Most major exchange rates have depreciated against the U.S. dollar since August by as much as 20-30 percent. In April-July 2002, the last time the Brazilian real depreciated by 30 percent against the dollar in a relatively short period of time, it triggered general market turmoil and a massive augmentation of the then IMF arrangement. While in a pegged exchange rate regime, intervention is normally by rule, in a floating exchange rate regime, the decision to intervene is of course by discretion. A pure floater would not intervene unless to avoid a disorderly exchange rate adjustment. Some floaters have intervened but some have not. This may be due to central banks believing that the exchange rate depreciation are justified on fundamental grounds, desirable to reverse prior appreciation that risk eroding export competiveness, that there is a concern to give up precious foreign exchange reserves or that intervention is simply not effective. Given the sharp exchange rate movements, there seems to have been a case for intervention for peggers and floaters alike.

Scale of and approaches to interventions have differed during the recent episode. Where central banks intervened, in most instances interventions had fallen well short of arresting currencies’ slides. The Bank of Mexico has been the most transparent amid its rule-based foreign exchange intervention. The central bank of Russia intervened, probably spending the largest amount in nominal dollar terms although significant reserves have also been allocated for bank rescue operations. In contrast, the Reserve Bank of Australia does not seem to have intervened at all (Table).

The fear of intervening raises doubts about the effectiveness of holding reserves. Central banks seem to have missed an opportunity to test their intervention capacity. An immediate lesson from the crisis may therefore be that foreign exchange reserves are not sufficient a condition to avert a substantial attack on currencies.

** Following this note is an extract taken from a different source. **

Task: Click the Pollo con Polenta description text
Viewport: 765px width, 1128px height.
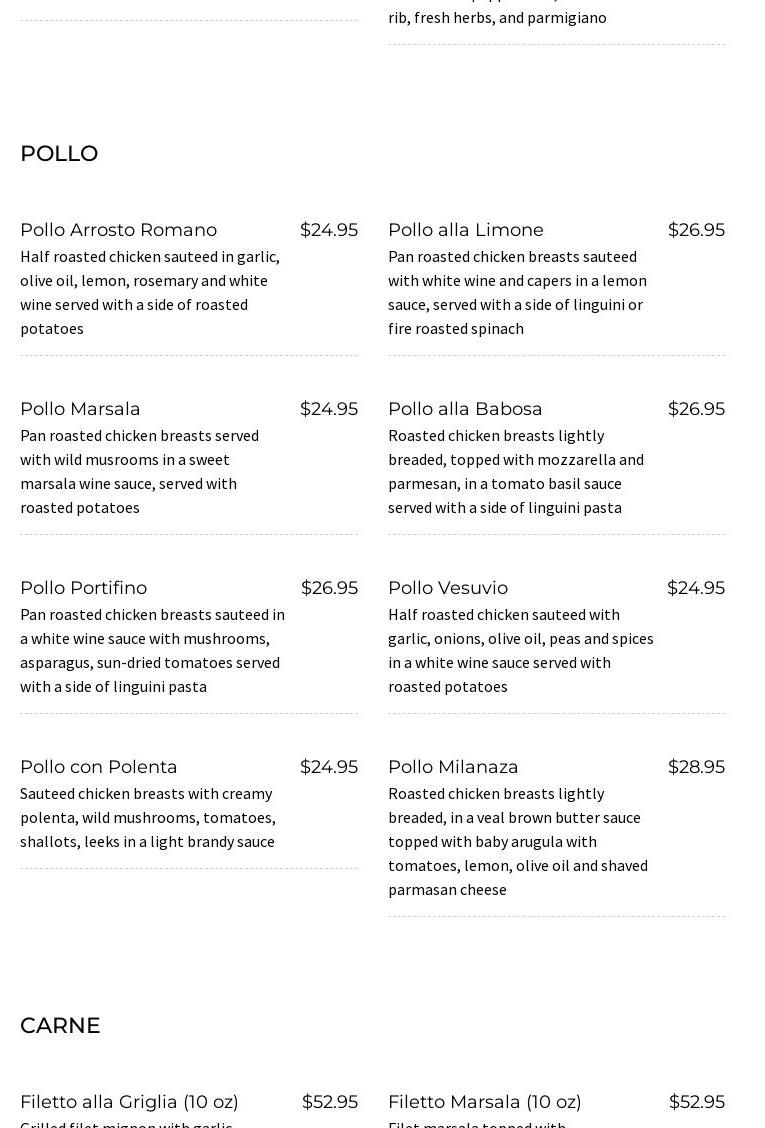Action: click(x=148, y=817)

While the counter-factual is, as always, hard to prove, it seems surprising that large reserve holders have neither mobilised their reserves fully nor have the large reserve levels been sufficient a deterrent for market participants. The recent extension of swap lines by the U.S. Federal Reserve already suggests that conventional reserve holdings are not efficient. Regardless of the underlying reason that made central banks seemingly reluctant interveners, they will have to review in earnest their objectives and management of foreign reserves. Unless the market believes that the recent exchange rate movements were too insignificant, the fear of intervening may have greatly diluted the power and significance of holding reserves.